== Task inputs ==
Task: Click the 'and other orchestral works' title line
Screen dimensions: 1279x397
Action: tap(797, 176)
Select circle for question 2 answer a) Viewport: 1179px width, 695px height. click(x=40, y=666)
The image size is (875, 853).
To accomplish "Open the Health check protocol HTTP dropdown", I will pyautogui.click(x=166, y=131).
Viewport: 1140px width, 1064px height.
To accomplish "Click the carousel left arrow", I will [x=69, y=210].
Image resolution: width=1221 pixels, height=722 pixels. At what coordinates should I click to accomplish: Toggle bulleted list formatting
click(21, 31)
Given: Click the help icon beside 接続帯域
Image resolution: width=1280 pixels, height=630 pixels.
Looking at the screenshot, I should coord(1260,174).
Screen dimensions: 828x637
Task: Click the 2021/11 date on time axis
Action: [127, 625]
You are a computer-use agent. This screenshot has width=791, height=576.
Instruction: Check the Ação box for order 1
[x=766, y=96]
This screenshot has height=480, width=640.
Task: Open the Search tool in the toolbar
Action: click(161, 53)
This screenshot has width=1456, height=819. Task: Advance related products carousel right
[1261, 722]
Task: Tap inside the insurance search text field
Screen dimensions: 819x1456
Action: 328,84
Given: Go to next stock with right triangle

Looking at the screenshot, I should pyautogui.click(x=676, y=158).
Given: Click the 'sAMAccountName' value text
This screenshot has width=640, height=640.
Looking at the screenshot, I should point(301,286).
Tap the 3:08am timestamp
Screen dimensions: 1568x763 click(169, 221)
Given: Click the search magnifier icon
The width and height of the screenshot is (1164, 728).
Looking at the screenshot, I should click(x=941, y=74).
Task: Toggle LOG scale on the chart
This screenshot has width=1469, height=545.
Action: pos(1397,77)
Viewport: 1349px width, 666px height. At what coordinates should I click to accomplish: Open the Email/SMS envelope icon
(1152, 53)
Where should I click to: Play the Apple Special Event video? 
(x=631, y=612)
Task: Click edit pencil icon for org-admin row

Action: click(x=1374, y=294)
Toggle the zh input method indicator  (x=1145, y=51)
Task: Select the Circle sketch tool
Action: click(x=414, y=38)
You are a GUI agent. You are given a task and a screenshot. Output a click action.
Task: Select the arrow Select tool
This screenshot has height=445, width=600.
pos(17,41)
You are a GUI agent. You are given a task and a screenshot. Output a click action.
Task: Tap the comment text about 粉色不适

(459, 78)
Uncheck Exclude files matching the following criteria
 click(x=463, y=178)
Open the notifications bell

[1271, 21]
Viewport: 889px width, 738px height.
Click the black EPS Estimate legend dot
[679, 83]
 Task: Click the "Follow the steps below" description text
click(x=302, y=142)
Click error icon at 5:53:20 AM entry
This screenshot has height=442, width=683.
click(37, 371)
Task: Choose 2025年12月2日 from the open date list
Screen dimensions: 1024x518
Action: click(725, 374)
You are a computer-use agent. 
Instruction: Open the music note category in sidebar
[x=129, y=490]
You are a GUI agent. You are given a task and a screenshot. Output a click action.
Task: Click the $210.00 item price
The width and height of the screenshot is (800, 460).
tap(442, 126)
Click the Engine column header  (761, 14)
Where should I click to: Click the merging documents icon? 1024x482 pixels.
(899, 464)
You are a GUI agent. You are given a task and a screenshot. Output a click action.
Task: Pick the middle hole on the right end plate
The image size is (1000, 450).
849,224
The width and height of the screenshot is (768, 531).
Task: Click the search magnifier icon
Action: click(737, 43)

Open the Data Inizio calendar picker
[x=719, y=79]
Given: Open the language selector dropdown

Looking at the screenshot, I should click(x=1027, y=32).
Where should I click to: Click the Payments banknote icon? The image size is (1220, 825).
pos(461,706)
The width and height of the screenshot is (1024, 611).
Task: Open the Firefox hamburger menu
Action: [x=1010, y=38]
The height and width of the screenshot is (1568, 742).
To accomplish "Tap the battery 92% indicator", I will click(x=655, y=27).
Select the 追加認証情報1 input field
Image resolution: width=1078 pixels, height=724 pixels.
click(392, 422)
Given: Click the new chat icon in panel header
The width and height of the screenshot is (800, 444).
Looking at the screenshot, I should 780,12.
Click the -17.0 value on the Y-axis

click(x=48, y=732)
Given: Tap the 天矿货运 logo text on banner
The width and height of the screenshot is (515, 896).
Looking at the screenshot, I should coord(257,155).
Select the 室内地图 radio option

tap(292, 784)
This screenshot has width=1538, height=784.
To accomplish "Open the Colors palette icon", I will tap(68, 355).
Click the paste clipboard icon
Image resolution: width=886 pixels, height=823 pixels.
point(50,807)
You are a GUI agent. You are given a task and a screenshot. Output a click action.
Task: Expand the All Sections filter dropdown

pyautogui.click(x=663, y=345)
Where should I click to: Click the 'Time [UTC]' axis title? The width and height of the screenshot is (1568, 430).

== Work to be completed ==
After reading the listing above, print each line back exactly.

== Problem solution ==
Task: Click the 'and other orchestral works' title line
Screen dimensions: 1279x397
Action: tap(797, 176)
Select circle for question 2 answer a) Viewport: 1179px width, 695px height. click(x=40, y=666)
The image size is (875, 853).
To accomplish "Open the Health check protocol HTTP dropdown", I will pyautogui.click(x=166, y=131).
Viewport: 1140px width, 1064px height.
To accomplish "Click the carousel left arrow", I will [x=69, y=210].
Image resolution: width=1221 pixels, height=722 pixels. At what coordinates should I click to accomplish: Toggle bulleted list formatting
click(21, 31)
Given: Click the help icon beside 接続帯域
Image resolution: width=1280 pixels, height=630 pixels.
Looking at the screenshot, I should coord(1260,174).
Screen dimensions: 828x637
Task: Click the 2021/11 date on time axis
Action: [127, 625]
You are a computer-use agent. This screenshot has width=791, height=576.
Instruction: Check the Ação box for order 1
[x=766, y=96]
This screenshot has height=480, width=640.
Task: Open the Search tool in the toolbar
Action: click(161, 53)
This screenshot has width=1456, height=819. Task: Advance related products carousel right
[1261, 722]
Task: Tap inside the insurance search text field
Screen dimensions: 819x1456
Action: 328,84
Given: Go to next stock with right triangle

Looking at the screenshot, I should pyautogui.click(x=676, y=158).
Given: Click the 'sAMAccountName' value text
This screenshot has width=640, height=640.
Looking at the screenshot, I should point(301,286).
Tap the 3:08am timestamp
Screen dimensions: 1568x763 click(169, 221)
Given: Click the search magnifier icon
The width and height of the screenshot is (1164, 728).
Looking at the screenshot, I should click(x=941, y=74).
Task: Toggle LOG scale on the chart
This screenshot has width=1469, height=545.
Action: pos(1397,77)
Viewport: 1349px width, 666px height. At what coordinates should I click to accomplish: Open the Email/SMS envelope icon
(1152, 53)
Where should I click to: Play the Apple Special Event video? 
(x=631, y=612)
Task: Click edit pencil icon for org-admin row

Action: click(x=1374, y=294)
Toggle the zh input method indicator  (x=1145, y=51)
Task: Select the Circle sketch tool
Action: click(x=414, y=38)
You are a GUI agent. You are given a task and a screenshot. Output a click action.
Task: Select the arrow Select tool
This screenshot has height=445, width=600.
pos(17,41)
You are a GUI agent. You are given a task and a screenshot. Output a click action.
Task: Tap the comment text about 粉色不适

(459, 78)
Uncheck Exclude files matching the following criteria
 click(x=463, y=178)
Open the notifications bell

[1271, 21]
Viewport: 889px width, 738px height.
Click the black EPS Estimate legend dot
[679, 83]
 Task: Click the "Follow the steps below" description text
click(x=302, y=142)
Click error icon at 5:53:20 AM entry
This screenshot has height=442, width=683.
click(37, 371)
Task: Choose 2025年12月2日 from the open date list
Screen dimensions: 1024x518
Action: click(725, 374)
You are a computer-use agent. 
Instruction: Open the music note category in sidebar
[x=129, y=490]
You are a GUI agent. You are given a task and a screenshot. Output a click action.
Task: Click the $210.00 item price
The width and height of the screenshot is (800, 460).
tap(442, 126)
Click the Engine column header  (761, 14)
Where should I click to: Click the merging documents icon? 1024x482 pixels.
(899, 464)
You are a GUI agent. You are given a task and a screenshot. Output a click action.
Task: Pick the middle hole on the right end plate
The image size is (1000, 450).
849,224
The width and height of the screenshot is (768, 531).
Task: Click the search magnifier icon
Action: click(737, 43)

Open the Data Inizio calendar picker
[x=719, y=79]
Given: Open the language selector dropdown

Looking at the screenshot, I should click(x=1027, y=32).
Where should I click to: Click the Payments banknote icon? The image size is (1220, 825).
pos(461,706)
The width and height of the screenshot is (1024, 611).
Task: Open the Firefox hamburger menu
Action: [x=1010, y=38]
The height and width of the screenshot is (1568, 742).
To accomplish "Tap the battery 92% indicator", I will click(x=655, y=27).
Select the 追加認証情報1 input field
Image resolution: width=1078 pixels, height=724 pixels.
click(392, 422)
Given: Click the new chat icon in panel header
The width and height of the screenshot is (800, 444).
Looking at the screenshot, I should 780,12.
Click the -17.0 value on the Y-axis

click(x=48, y=732)
Given: Tap the 天矿货运 logo text on banner
The width and height of the screenshot is (515, 896).
Looking at the screenshot, I should coord(257,155).
Select the 室内地图 radio option

tap(292, 784)
This screenshot has width=1538, height=784.
To accomplish "Open the Colors palette icon", I will tap(68, 355).
Click the paste clipboard icon
Image resolution: width=886 pixels, height=823 pixels.
point(50,807)
You are a GUI agent. You are given a task and a screenshot. Output a click action.
Task: Expand the All Sections filter dropdown

pyautogui.click(x=663, y=345)
Where should I click to: Click the 'Time [UTC]' axis title? The width and height of the screenshot is (1568, 430).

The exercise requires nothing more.